LA GUERRA CONTINUA
di Pierluigi Castellani
Di certo qualche risultato c’ è stato nell’incontro tra Trump e Putin in Alaska: il reingresso di Putin sulla scena mondiale con tanto di tappeto rosso e con tutti gli onori tributatigli da Trump. Ma la speranza della tregua è risultata vana. A pensare che la tregua era l’obbiettivo vero di Trump, obbiettivo passato in secondo piano e subito dimenticato dallo stesso tycoon. Tutto questo avviene mentre l’offensiva della Russia in Ucraina continua con il suo corollario di morti e vittime civili .Forse rimane la speranza che l’iniziativa per una trattativa , che porti ad un processo di pace, è comunque iniziata.
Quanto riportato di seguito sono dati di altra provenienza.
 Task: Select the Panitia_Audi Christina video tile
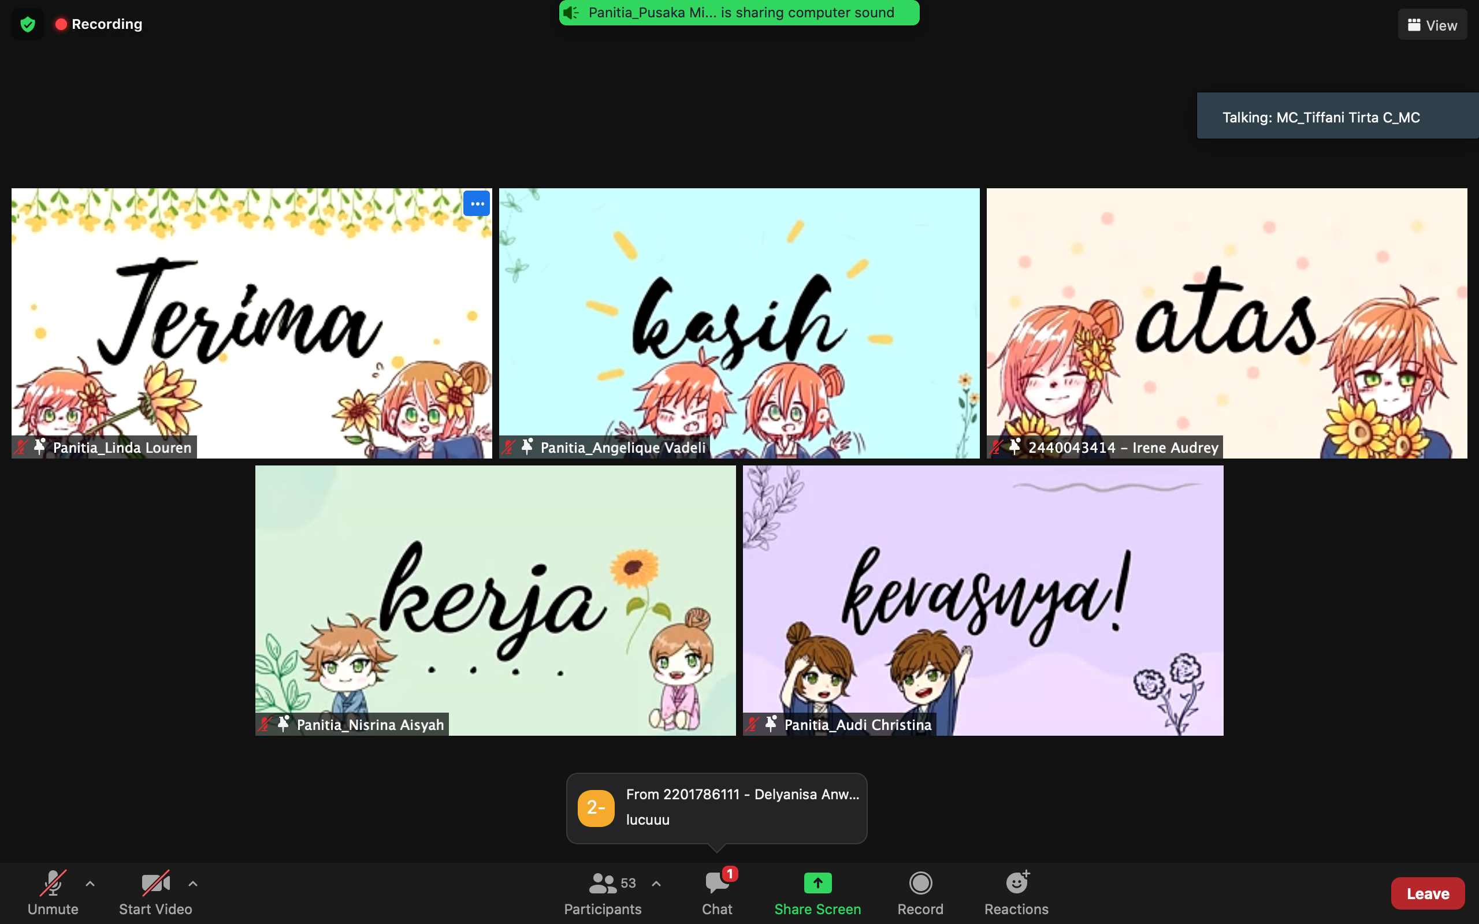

Questo è ciò che trapela dall’ottimismo di Giorgia Meloni sempre pronta ad enfatizzare quanto esce dalla fantasia di Trump, mentre i paesi del nord Europa sono afflitti da un forte pessimismo, perché Putin non ha concesso nulla e non è arretrato di un millimetro rispetto agli obbiettivi che si era prefisso con la sua aggressione all’ Ucraina. Lo zar vuole un’Ucraina demilitarizzata, l’uscita di scena di Zelensky, l’annessione di tutto il Donbass, anche la parte ancora sotto il controllo ucraino, e quindi una resa incondizionata di Kiev Se queste sono le condizioni di Putin ,e questo viene tollerato dalla società internazionale, è chiaro che per il futuro ogni pace si potrà avere solo dando ragione al più forte, e tutto il quadro internazionale uscito dal dopoguerra della prima metà del novecento va in frantumi ed anche quanto costruito come l’Onu e tutte le altre agenzie internazionali compreso il diritto internazionale fino ad ora riconosciuto. Sull’Ucraina si sta giocando una pericolosa partita, che deve essere tenuta ben presente da tutti anche da coloro che giustamente con forza invocano la pace. Se le questioni internazionali saranno definite dalla politica dei più forti la conseguenza sarà , che coloro che si sentono minacciati correranno ad alzare le loro difese con uso indiscriminato del riarmo. Il mondo non sarà più come lo abbiamo conosciuto e tutto questo avviene quando ancora non cessano le morti di Gaza e la sua sistematica distruzione. Forse Trump non potrà averla vinta on lo scaltro Putin, ma su Netanyahu potrà pur dire qualcosa ed applicare le sue vantate doti di pacificatore nel medio- oriente. Ma non vogliamo arrenderci. Continuiamo a sperare nella pace e nell’incontro avvenuto in Alaska vogliamo tenacemente vedere il bicchiere mezzo pieno.